- Goal of the exercise
Can you rewrite the entries starting at the line containing "This screenshot has width=1512, height=805." and ending at the end of the entries, changing "screenshot" to "capture" and keeping everything else the same?

- Data records
==========

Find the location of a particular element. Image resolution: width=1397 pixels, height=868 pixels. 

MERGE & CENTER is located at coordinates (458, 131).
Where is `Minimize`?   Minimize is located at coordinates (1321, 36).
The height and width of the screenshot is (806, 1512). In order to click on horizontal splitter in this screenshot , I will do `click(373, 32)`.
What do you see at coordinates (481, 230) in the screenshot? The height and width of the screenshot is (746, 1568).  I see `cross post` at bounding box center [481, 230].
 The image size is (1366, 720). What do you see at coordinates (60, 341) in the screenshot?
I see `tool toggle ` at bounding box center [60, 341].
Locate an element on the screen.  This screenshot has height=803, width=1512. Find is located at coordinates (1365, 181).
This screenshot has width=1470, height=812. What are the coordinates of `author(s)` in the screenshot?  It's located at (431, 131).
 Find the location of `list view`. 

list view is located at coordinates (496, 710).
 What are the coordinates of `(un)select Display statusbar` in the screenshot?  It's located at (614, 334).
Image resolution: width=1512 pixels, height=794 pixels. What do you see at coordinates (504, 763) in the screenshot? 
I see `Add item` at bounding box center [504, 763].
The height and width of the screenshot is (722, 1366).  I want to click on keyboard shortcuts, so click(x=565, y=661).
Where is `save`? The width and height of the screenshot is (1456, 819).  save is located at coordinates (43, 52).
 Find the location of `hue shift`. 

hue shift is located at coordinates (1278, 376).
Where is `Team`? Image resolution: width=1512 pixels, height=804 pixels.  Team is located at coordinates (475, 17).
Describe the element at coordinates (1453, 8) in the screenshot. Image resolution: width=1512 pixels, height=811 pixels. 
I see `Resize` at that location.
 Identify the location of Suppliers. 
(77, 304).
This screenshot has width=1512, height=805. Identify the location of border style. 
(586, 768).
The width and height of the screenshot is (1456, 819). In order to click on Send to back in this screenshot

==========

- Final result
This capture has width=1512, height=805. Identify the location of border style. 
(586, 768).
The width and height of the capture is (1456, 819). In order to click on Send to back in this capture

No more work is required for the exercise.